El paisaje que José y María vieron era el de un pequeño poblado de no más de doscientas casas apiñadas sobre un cerro, como un grupo de monjas asustadas. En las pendientes, suaves, que bajan al poblado, se mezclan la roca calcárea y los bancales de olivos, que descienden en sucesivas terrazas. Las casas, como cuadritos blancos brillarían bajo un sol rojo ardiente en un cielo muy azul. En torno a las casas, higueras que, en aquel mes del año, estarían terminando de perder sus hojas que yacerían en el suelo como una colección de manos de plata. También los sarmientos de las vides estarían secos y los olivos tan retorcidos como hoy, cual si trataran de huir de la roca que todo lo invade.

Pero, probablemente, José y María no tuvieron siquiera ojos para el paisaje. Lo que a José le preocupó es que, de pronto, su pueblo de origen le parecía mucho más pequeño de lo que decían sus sueños o sus recuerdos. Todos soñamos más grandes y hermosos los lugares donde hemos sido felices o donde fue más feliz nuestra familia. Pero aún le preocupó más a José el ver que eran muchos los que, como ellos, bajaban a la ciudad.


No había sitio en la posada

La tradición popular ha gustado imaginarse a José de puerta en puerta y de casa en casa, recibiendo negativa tras negativa de sus egoístas parientes. Nada dice de ello el evangelio y la alusión a la posada hace pensar que José no tenía parientes conocidos en Belén y que fue directamente, con su esposa, a la posada.

De nuevo viene a nuestra imaginación la figura del posadero que, con rostro avariento, se asoma a un ventanuco con un farol para examinar la catadura económica de quienes piden albergue. Y le vemos cerrando la ventana, codicioso del rendimiento que pueden producirle sus habitaciones, cedidas a huéspedes mejor trajeados.

Pero otra vez nos engaña la imaginación, basada en una incorrecta interpretación del «no había sitio» del texto evangélico. En las posadas palestinas, en realidad, siempre había sitio y a esa frase hay que darle un sentido diverso. La posada --el Khan— oriental, de ayer y aun de hoy, es simplemente un patio cuadrado, rodeado de altos muros. En su centro suele haber una cisterna en torno a la cual se amontonan las bestias, burros, camellos, corderos. Pegados a los muros entre arcadas a veces hay unos cobertizos en los que viven y duermen los viajeros, sin otro techo que el cielo en muchos casos. A veces pequeños tabiques trazan una especie de compartimentos, pero nunca llegan a ser habitaciones cerradas.

Escribe Ricciotti:

En aquel amasijo de hombres y bestias revueltos se hablaba de negocios, se rezaba, se cantaba y se dormía, se comía y se efectuaban las necesidades naturales, se podía nacer y se podía morir, todo en medio de la suciedad y el hedor que aún hoy infectan los campamentos de los beduinos en Palestina, cuando viajan.

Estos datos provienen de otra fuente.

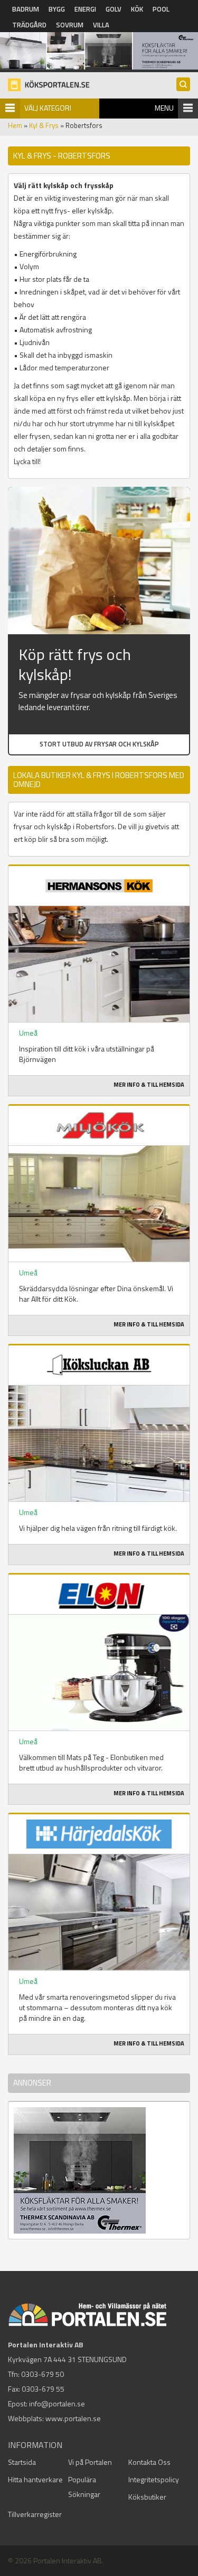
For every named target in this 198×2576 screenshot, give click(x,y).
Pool (161, 9)
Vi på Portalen (90, 2461)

A este patio se asomó José y comprendió enseguida que allí no «había sitio». Sitio material, sí. Jamás os dirá un oriental que no hay lugar. Amontonándose con los demás, siempre cabe uno nuevo. Lo que no había era sitio adecuado para una mujer que está a punto de dar a luz. A José no le molestaba la pobreza, ni siquiera el hedor, pero sí aquella horrible promiscuidad. Su pudor se negaba a meter a María en aquel lugar donde todo se hacía al aire libre, sin reserva alguna. Quienes han conocido el subarriendo saben que esa es la mayor pobreza: la falta de intimidad para hablar, para amar, para orar. José lo habría aceptado para un simple pasar una noche, pero José sabía que tendrían que pasar allí días, tal vez semanas. Y que uno de esos días nacería su hijo. Un poco de silencio, un poco de paz era lo menos que podía pedirse. Tal vez preguntó al posadero si no le quedaba algún cobertizo independiente. Y el posadero levantaría los hombros y le señalaría con la mano aquel amontonamiento. Tal vez el mismo dueño de la posada le dijo que había en los alrededores muchas grutas abandonadas que se usaban para guardar el ganado y que en una de ellas podría refugiarse. No es siquiera imposible que el propio posadero soliera guardar en ella su ganado. Lo cierto es que a ella fueron a parar José y María.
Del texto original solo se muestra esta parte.